Pick out every line in the listing below that contains the word "Open", and copy each one in full.

::: EXTRACTED DATA :::

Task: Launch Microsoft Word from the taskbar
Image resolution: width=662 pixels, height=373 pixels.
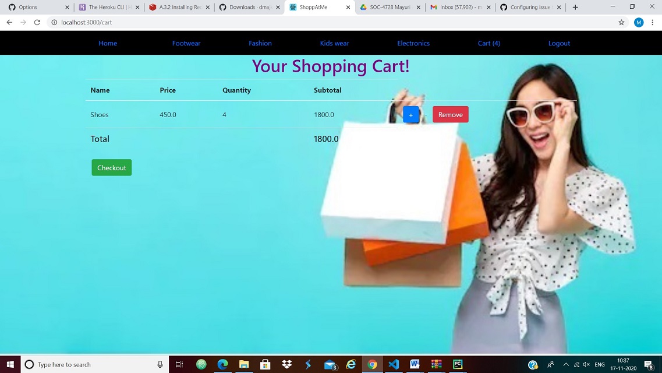Action: [x=415, y=364]
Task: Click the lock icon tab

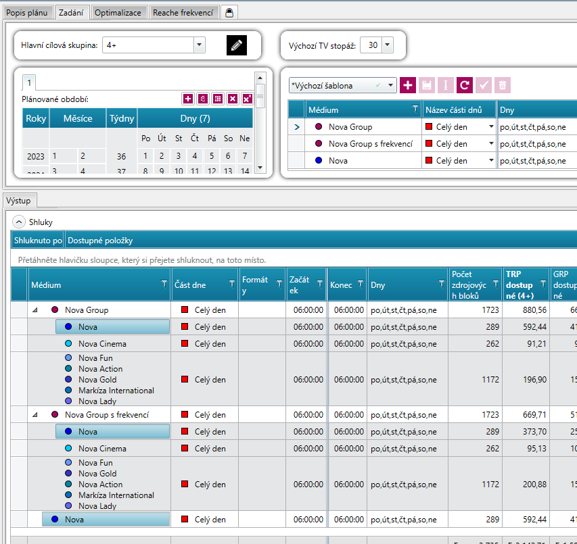Action: click(229, 12)
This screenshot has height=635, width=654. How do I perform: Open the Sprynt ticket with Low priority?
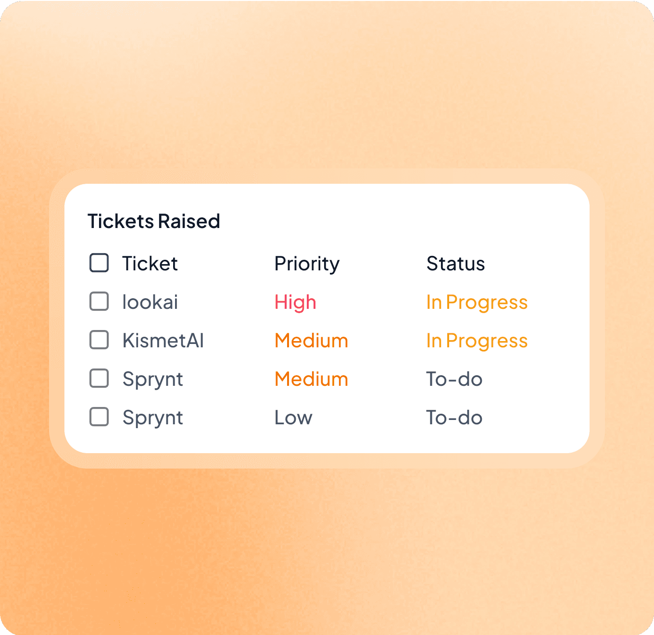(152, 418)

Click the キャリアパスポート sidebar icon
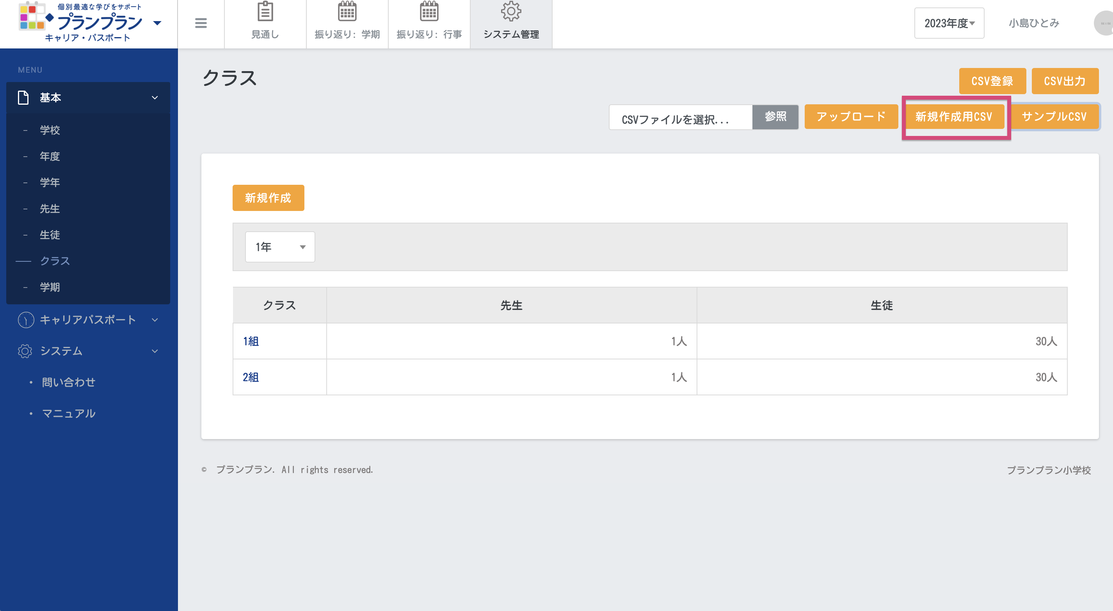click(x=26, y=320)
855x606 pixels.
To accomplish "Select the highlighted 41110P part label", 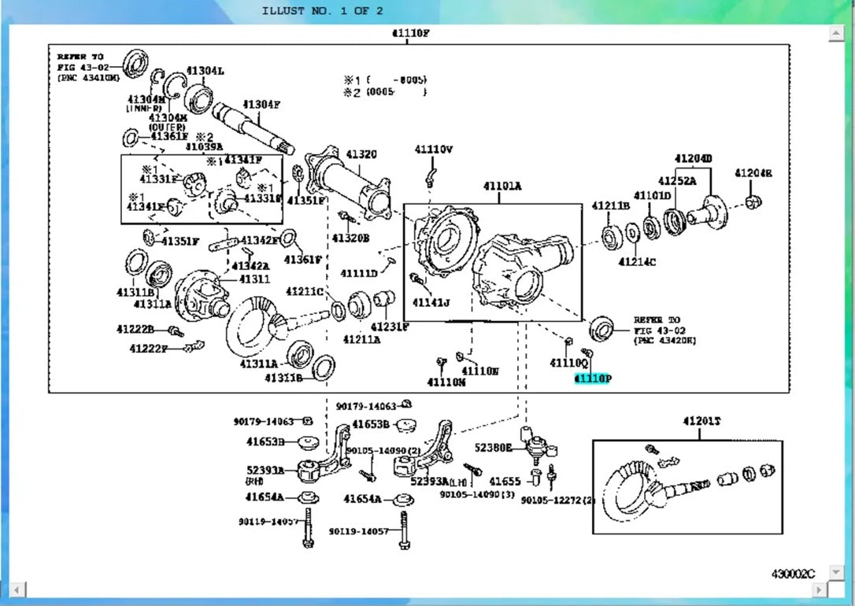I will click(x=593, y=379).
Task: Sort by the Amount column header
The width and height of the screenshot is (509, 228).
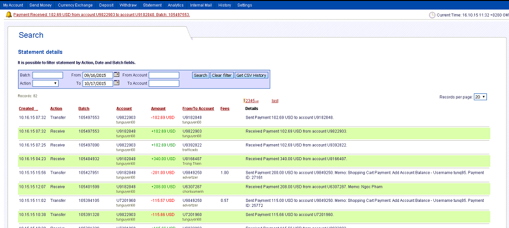Action: (x=158, y=108)
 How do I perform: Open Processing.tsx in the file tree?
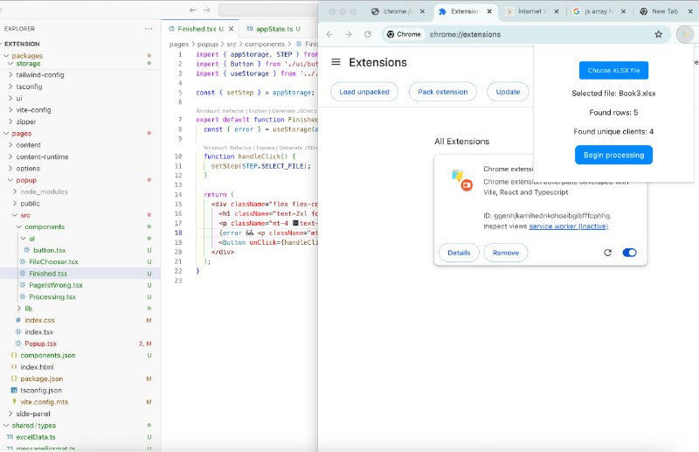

:::

§ ANSWER TO THE TASK:
This screenshot has height=635, width=654. How do I perform: Open the Sprynt ticket with Low priority?
 How do I perform: Open Processing.tsx in the file tree?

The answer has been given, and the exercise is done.